Yeah because you put your needs and wants first and disregarded how she may have felt if she found out. That was her own personal gift to her and I really think you did it out of spite. Reason being because you mentioned your relationship with her and how it is not so hot anymore. Then she got this fruit basket from a friend which irritated you with you not even paying attention. I just wouldn't tell her cause this would probably really make her upset. You shouldn't touch nothing that does not belong to you especially if it is not yours. A lot of things look good to people but we just don't go around taking risk to have it .

Nah, you can only be you, right?

She's the jerk for putting up with you and letting you live off of her.

You've been a glutton for punishment this week... lol

WHOA, YOU BETTER START RUNNING ..hide it for now, and then replace it...boy are you ever asking for some trouble...Jack, what where you thinking..!?!? This situation has disaster written all over it....please know that I will NOT rat you out, or will I answer the phone when she calls..lol... (JACK)

You should tell her the truth, if she finds out herself, she will be much more mad. Tell her the truth she'll be mad for a while, but later, she will forgive you and be happy that you told her the truth. Just tell her the real reason, but don't tell her that you tore into it because you wanted the fruit, maybe bend the truth of the reason, so she doesn't get as mad, Being mad isn't healthy. Just say, that you really wanted to surprise her with her Christmas present, and you were going to bury it deep into the basket, and that you accidently tore the basket up in the process and that you ate some fruit so that there would be room to put your gift, but being a man, you didn't know how to fix the mess up.

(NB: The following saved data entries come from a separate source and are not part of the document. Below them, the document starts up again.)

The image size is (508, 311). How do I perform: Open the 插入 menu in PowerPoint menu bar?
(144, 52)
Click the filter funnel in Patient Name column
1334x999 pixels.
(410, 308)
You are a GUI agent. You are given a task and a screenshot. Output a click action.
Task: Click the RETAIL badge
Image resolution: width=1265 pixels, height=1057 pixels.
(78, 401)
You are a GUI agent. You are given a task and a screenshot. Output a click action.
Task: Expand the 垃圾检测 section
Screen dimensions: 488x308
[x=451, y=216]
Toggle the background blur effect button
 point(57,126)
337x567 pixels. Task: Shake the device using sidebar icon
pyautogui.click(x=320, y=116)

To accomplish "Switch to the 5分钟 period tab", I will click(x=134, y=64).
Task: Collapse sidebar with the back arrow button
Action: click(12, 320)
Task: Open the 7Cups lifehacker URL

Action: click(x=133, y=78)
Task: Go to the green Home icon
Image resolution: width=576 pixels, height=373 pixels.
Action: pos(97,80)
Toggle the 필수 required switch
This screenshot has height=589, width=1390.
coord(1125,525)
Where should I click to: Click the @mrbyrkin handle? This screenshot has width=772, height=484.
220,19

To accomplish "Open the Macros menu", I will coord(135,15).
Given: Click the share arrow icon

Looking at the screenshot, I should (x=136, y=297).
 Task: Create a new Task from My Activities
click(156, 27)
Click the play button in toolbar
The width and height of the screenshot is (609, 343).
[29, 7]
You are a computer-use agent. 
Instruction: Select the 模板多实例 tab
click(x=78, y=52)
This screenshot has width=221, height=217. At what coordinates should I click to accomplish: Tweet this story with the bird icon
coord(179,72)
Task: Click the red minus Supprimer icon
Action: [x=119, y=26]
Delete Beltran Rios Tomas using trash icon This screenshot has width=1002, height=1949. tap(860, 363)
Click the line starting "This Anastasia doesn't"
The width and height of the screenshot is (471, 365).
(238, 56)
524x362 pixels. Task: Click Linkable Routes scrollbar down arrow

She'll forgive, but make sure that you buy her a nice gift or make her one.


Yes, you were being an inconsiderate jerk, but we all mess up sometimes. Just fix your mistake and suffer the consequences, tell her that you weren't thinking and you messed up and ask her to forgive you.


Good Luck!!!!!!!!!!!!!!!!!!!!!!!!!!!!!

So, tell me my good friend Jack... At what point did you officially go off the deep end? I've been curious for about a week now...

Well...let me put it this way. If you received a gift from an old friend and your girlfriend went through it without your permission while you were out and took a significant portion of it...how would you feel?

As for what to do, I don't think hiding it is a good idea. She might get offended thinking her friend didn't send something, or if she finds out it did get sent, you're going to get asked some difficult questions.

Put yourself back in her shoes and try to figure out what would have to be done to make it up to you...perhaps you should go out and buy some more fruit or some extra 'I'm sorry' gift.

Good luck!

Better go buy her another one. Are you making it up? I can't really fathom this as being real.

LOL - pure evil, you say? I'd say that if you have been together many years, then what's mine is mine, and what's yours is mine too. NOT the other way around!

Seriously, she might understand, and the fact that you are sick from eating all her fruit might ease the anger she will feel for you for opening her Christmas gift. Then again, she might just make you eat the rest! Just can't stay serious on this one. You'll be fine, though. I am certain that you are very charming, and that will (hopefully) help.

Good luck!

Ah Jack, it's the Festivus season. Have a heart. Get some saran wrap, color it with pretty markers and rewrap what's left of the fruit. She will never know. Let her have one more Festivus in peace with you.